• _GOAL_: Copy every line of the entries below word for word, and leave the pictures out of your copy.

• _INFORMATION SHOWN_:
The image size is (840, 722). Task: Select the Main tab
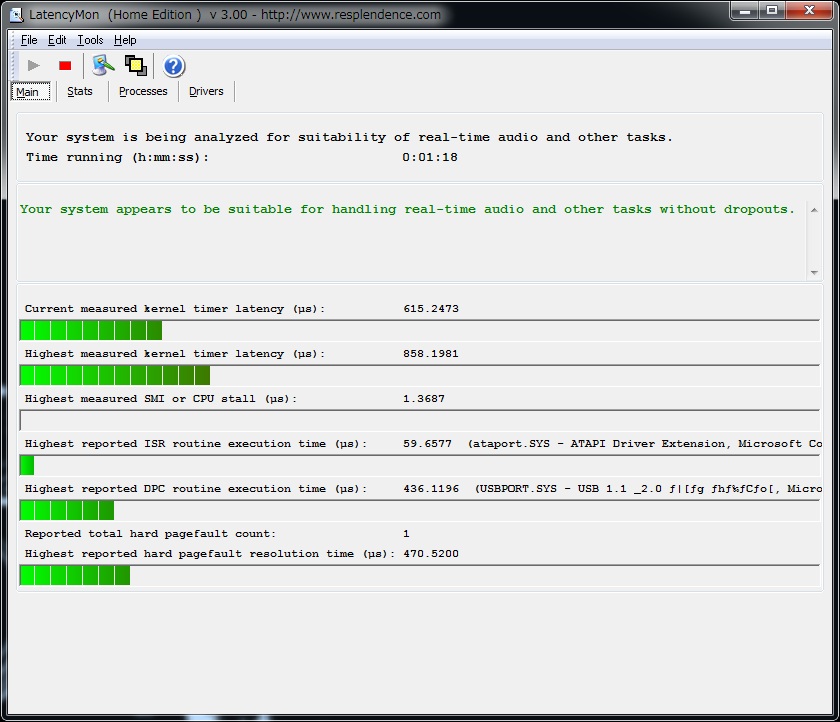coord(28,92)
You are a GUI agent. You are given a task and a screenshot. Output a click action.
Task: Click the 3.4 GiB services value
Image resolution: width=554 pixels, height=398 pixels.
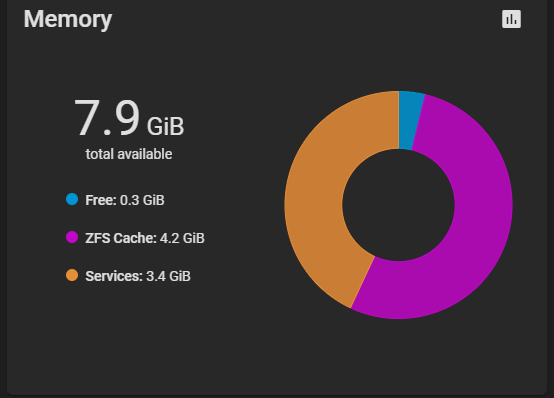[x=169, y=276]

• _THE ANSWER_:
The image size is (840, 722). Task: Select the Main tab
coord(28,92)
You are a GUI agent. You are given a task and a screenshot. Output a click action.
Task: Click the 3.4 GiB services value
Image resolution: width=554 pixels, height=398 pixels.
[x=169, y=276]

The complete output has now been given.